TEXTE PRÉSENTÉ —
-------

Je tiens à féliciter M. le rapporteur, Thani Mohamed Soilihi, qui a fourni une argumentation très étoffée pour justifier la suppression de l’article 3. Si cet article était rétabli – et il le sera certainement par l'Assemblée nationale –, pratiquement un cinquième du code civil pourrait être réformé par voie d’ordonnance, ce qui serait sans précédent.

La commission des lois, au-delà des alternances, a toujours défendu la même position à cet égard. Nous estimons que les ordonnances sont justifiées dans un certain nombre de circonstances, et nous avons d’ailleurs approuvé certaines habilitations à légiférer par ordonnance qui figurent dans le présent texte. Néanmoins, le juriste que vous êtes, monsieur le secrétaire d'État, sait bien l’importance du code civil. Nous siégeons ici sous le regard de Portalis, et nous voulons pouvoir continuer à discuter des questions relevant du code civil.

D'ailleurs, M. le rapporteur a cité un exemple tout à fait remarquable justifiant notre position : l’un des éminents professeurs de droit auditionnés par la commission nous a alertés sur le fait que l’ordonnance en cause supprimait benoîtement l’article du code civil qui constitue le meilleur rempart contre la diffusion du phénomène des subprimes en France. Ce point mérite que l’on s’y intéresse.

Monsieur le secrétaire d'État, le fait que les six groupes du Sénat envoient tous un orateur à cette tribune pour marquer leur désaccord avec ce texte devrait quand même faire réfléchir le Gouvernement, qui a la maîtrise d’une partie importante de l’ordre du jour : comme l’a démontré M. le rapporteur, nous aurions pu consacrer quelques jours à l’examen d’un projet de loi relatif au droit des obligations et des contrats, question dont tout le monde sait qu’elle est loin d’être mineure. Vous avez vous-même déclaré qu’elle était très importante pour la vie économique de notre pays.

Je n’insiste pas davantage sur ce sujet. En effet, nous en avons déjà longuement débattu avec Mme Christiane Taubira. C’est, du reste, le seul et unique point sur lequel nous ayons eu un différend, alors que nous sommes si souvent tombés d’accord sur d’importantes réformes relatives à la justice.

-------

CONSIGNE DONNÉE 1 —
Répondez, d'après l'intervention sur le code civil, aux questions suivantes :
(a) Quelle part du code civil pourrait être réformée par voie d'ordonnance si l'article 3 était rétabli ?
(b) Combien de groupes du Sénat envoient un orateur à la tribune pour marquer leur désaccord avec ce texte ?
(c) Avec quelle personne l'orateur indique-t-il avoir déjà longuement débattu de ce sujet ?
CONSIGNE DONNÉE 2 — Rédigez la suite de l'intervention sur le code civil, en reprenant après sa dernière phrase.

LISTE DES DONNÉES —

-------

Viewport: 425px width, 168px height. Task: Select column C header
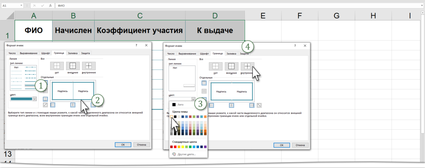(x=140, y=16)
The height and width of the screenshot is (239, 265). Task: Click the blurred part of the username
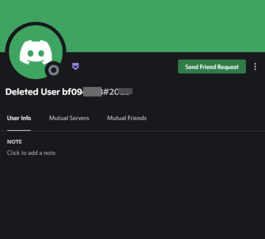point(92,92)
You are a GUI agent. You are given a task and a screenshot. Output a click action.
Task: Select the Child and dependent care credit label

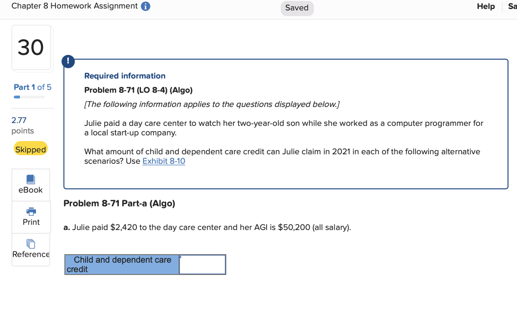click(x=121, y=264)
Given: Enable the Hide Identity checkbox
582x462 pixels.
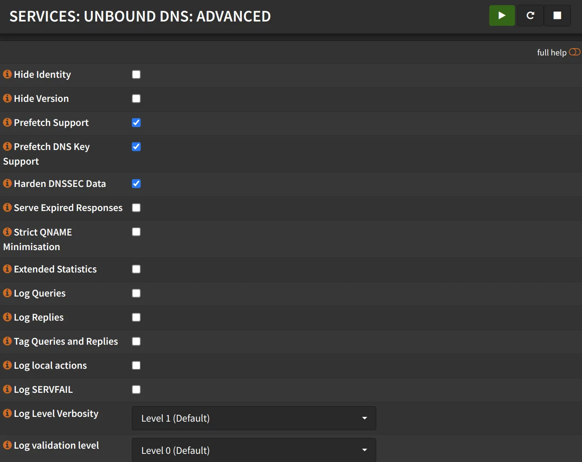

-------

RÉSULTAT OBTENU 1 —
(a) Pratiquement un cinquième du code civil.
(b) Les six groupes du Sénat.
(c) Avec Mme Christiane Taubira.

RÉSULTAT OBTENU 2 —
En outre, je ne voudrais pas vous retarder, monsieur le secrétaire d'État : je sais que vous devez vous rendre à l’Assemblée nationale pour l’examen de la proposition de loi visant à faciliter l’exercice, par les élus locaux, de leur mandat, texte qui émane du Sénat – Mme Jacqueline Gourault et moi-même en sommes les auteurs. Je rappelle que la Haute Assemblée l’a examiné en deuxième lecture puis adopté voilà de nombreux mois. En première lecture, son inscription à l’ordre du jour de l’Assemblée nationale avait aussi pris du temps… Il ne porte pourtant pas sur un sujet mineur !

Pour terminer, je veux évoquer le droit funéraire. En effet, monsieur le secrétaire d'État, l’article 9 du projet de loi marque, sur ce point, une avancée absolument essentielle.

En 1993, alors que j’étais secrétaire d'État, j’ai présenté devant le Parlement un projet de loi – Mme Catherine Tasca s’en souvient – qui avait pour objet de rompre avec le monopole des pompes funèbres et donc de mettre en œuvre le pluralisme à l’égard des opérateurs funéraires. J’avais eu l’idée de prévoir, dans ce texte, la création de devis types. On m’avait alors fait valoir que ceux-ci relevaient du domaine réglementaire et qu’ils seraient de toute manière créés un jour ou l’autre. De longues années ont passé, et il m’a bien fallu constater que les devis types n’existent toujours pas !

Or il est essentiel que les instances publiques et la loi protègent les familles, particulièrement vulnérables quand elles sont endeuillées. À cet égard, la question du coût des obsèques n’est pas mineure. Au contraire, elle mérite qu’on lui porte une grande considération.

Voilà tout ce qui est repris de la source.